● **TEKST DO PRZECZYTANIA**
Styl życia
Niedobory tej witaminy wystawiają nas na większe ryzyko zachorowania w czasie pandemii
Z najnowszych badań wynika, że niski poziom witaminy D w organizmie stwarza większe ryzyko zarażenia koronawirusem. Ale to nie wszystko – naukowcy zauważyli także, jakie grupy ludzi bardziej odporne są na Covid-19, a jakie mniej.
Z badań przeprowadzonych przez uniwersytety w Surrey i Southampton opartych na porównaniu 1 300 próbek krwi dorosłych mieszkańców UK wynika, że ryzyko zarażenia się koronawirusem jest znacznie większe wśród osób, które mają niski poziom witaminy D w organizmie.
Okazuje się również, że poziom witaminy D w organizmach ludzi o jasnej karnacji jest około 53 proc. wyższy niż ludzi z mniejszości etnicznych o ciemnej skórze i ciemniejszej karnacji. Ponadto naukowcy zauważyli także, że osoby nie posiadające nadwagi mają w organizmie o 25 proc. więcej witaminy D niż osoby otyłe.
Badania wykazały, że osoby o ciemnej karnacji i mające nadwagę znajdują się w grupie dużo większego ryzyka zarażenia koronawirusem niż osoby szczupłe i o jasnej karnacji.

● **PODANE INFORMACJE**
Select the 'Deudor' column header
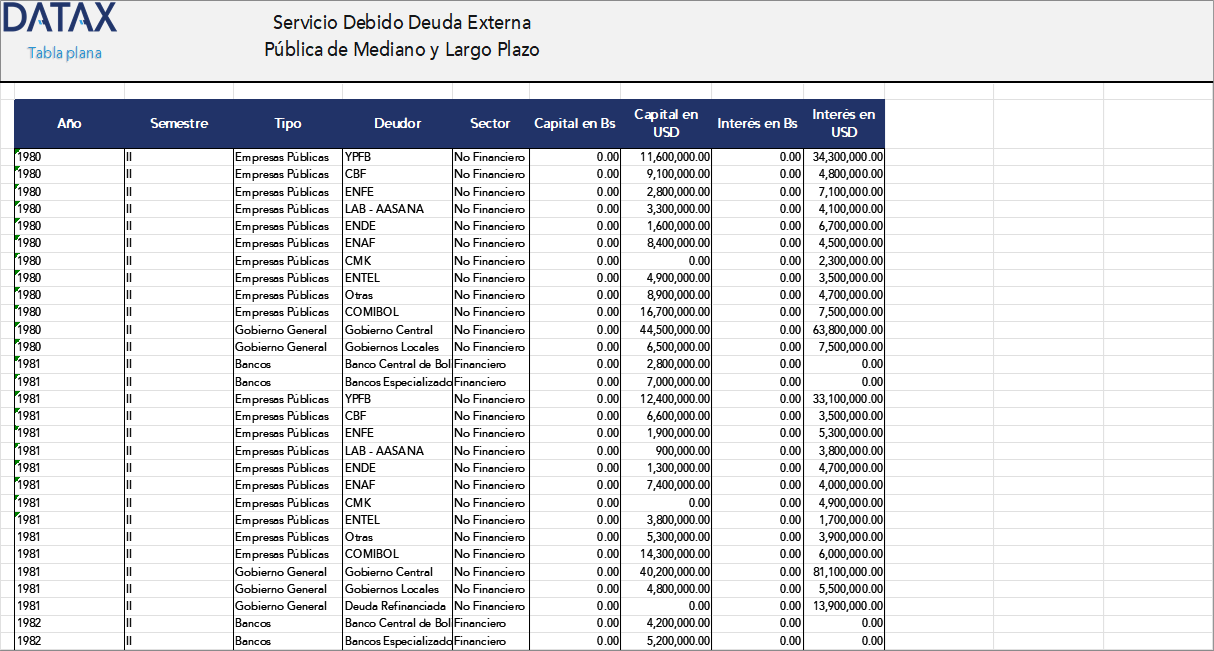Viewport: 1214px width, 651px height. (398, 123)
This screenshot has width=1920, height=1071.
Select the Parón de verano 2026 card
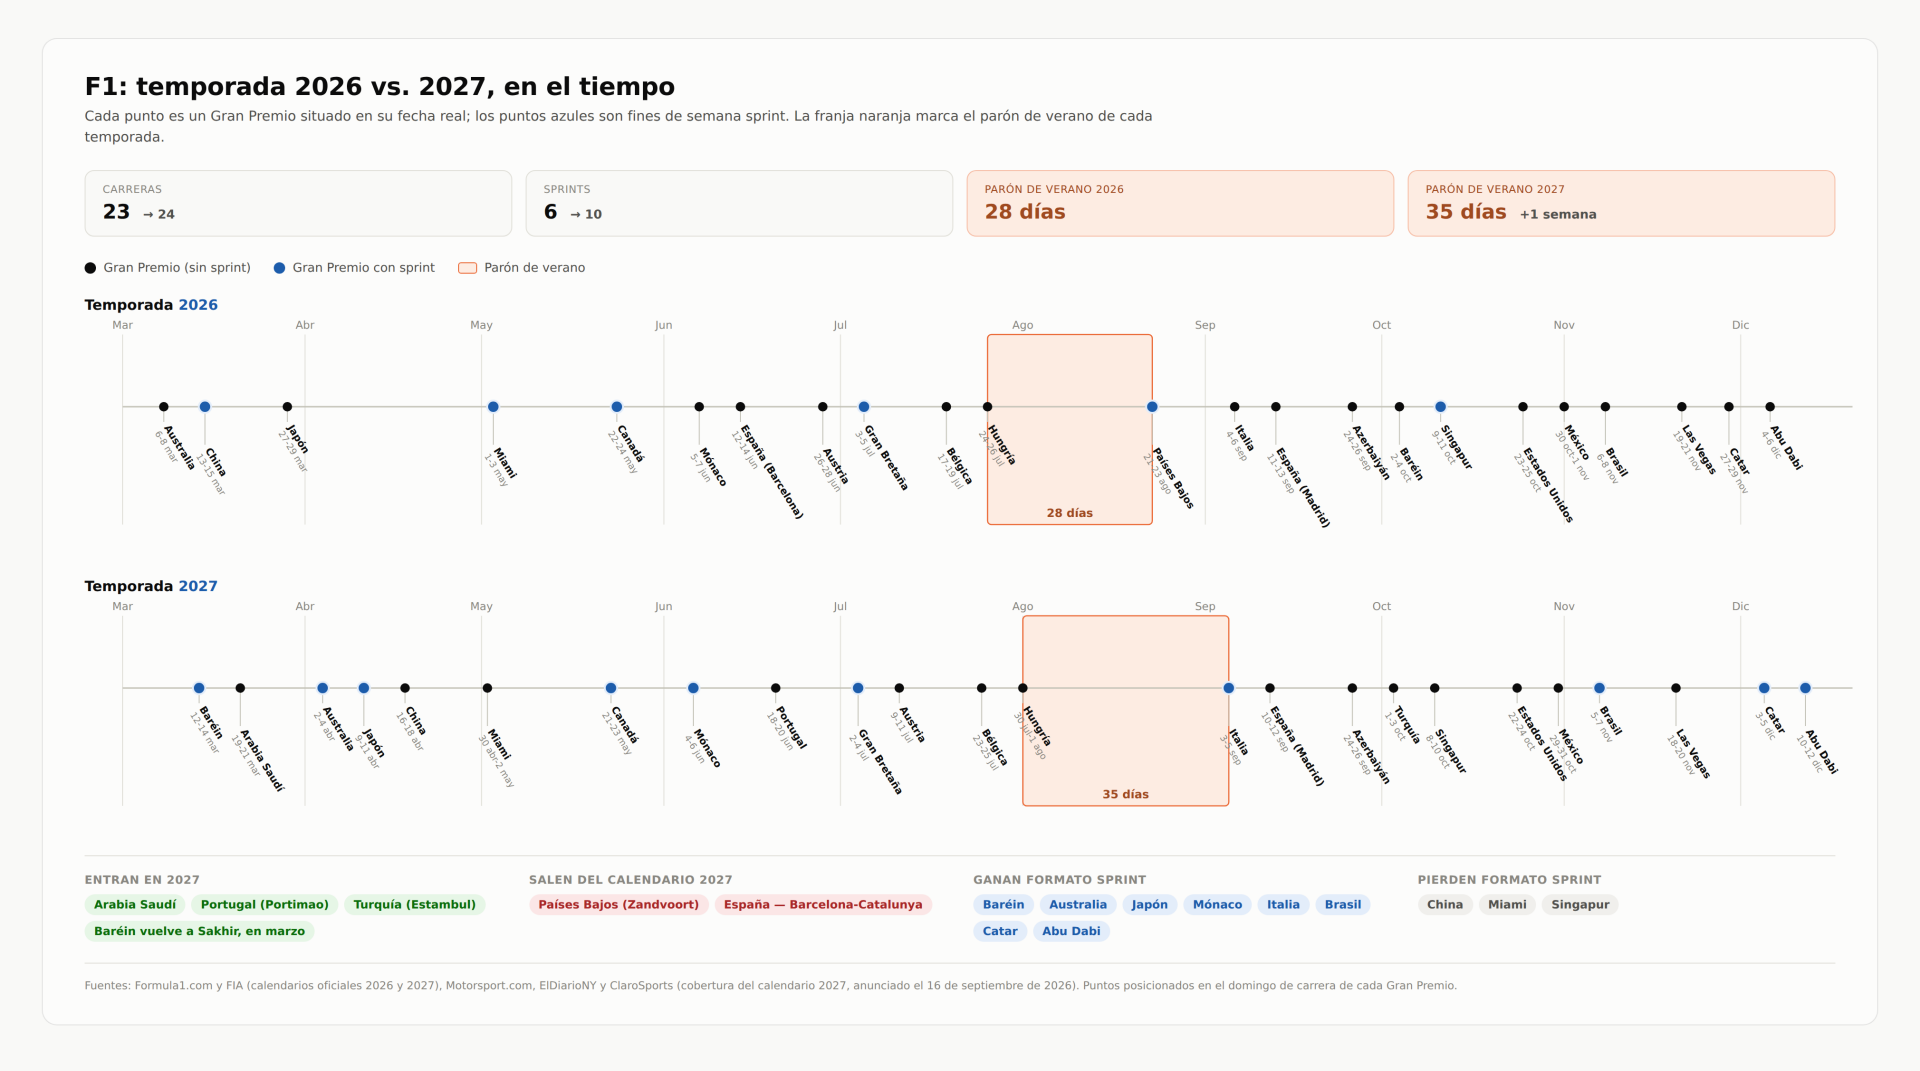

● **ZADANIA DO WYKONANIA**
a) Odpowiedz krótko na pytania do tekstu o witaminie D:
(i) Które uniwersytety przeprowadziły opisane badania?
(ii) O ile procent wyższy jest poziom witaminy D u ludzi o jasnej karnacji niż u ludzi z mniejszości etnicznych o ciemnej skórze?
(iii) Które osoby według badań znajdują się w grupie dużo większego ryzyka zarażenia koronawirusem?
b) Dopisz następny fragment tekstu o witaminie D, zaczynając zaraz po jego ostatnim zdaniu.
Materiał pochodzi z innego źródła niż tekst.

● **ODPOWIEDZI WEDŁUG NUMERÓW**
a)
(i) Uniwersytety w Surrey i Southampton.
(ii) O około 53 proc.
(iii) Osoby o ciemnej karnacji i mające nadwagę.

b)
Witamina D pomaga regulować poziom wapna i fosforanu w organizmie, a wytwarzana jest przez skórę wystawioną na działanie słońca. Produkuje ona składniki odżywcze, które utrzymują w dobrej kondycji kości, zęby oraz mięśnie, a także zapewnia właściwe funkcjonowanie systemu odpornościowego.
Naukowcy sugerują, że osoby o ciemnej karnacji lub czarnej skórze produkują mniej melaniny, co z kolei przekłada się na mniejszą produkcję witaminy D.
Robert Brown z think tanku McCarrison Society powiedział The Times, że “nauka już powiedziała nam, jak ważną role odgrywa witamina D w funkcjonowaniu system odpornościowego oraz ochronie przed infekcjami układu oddechowego”.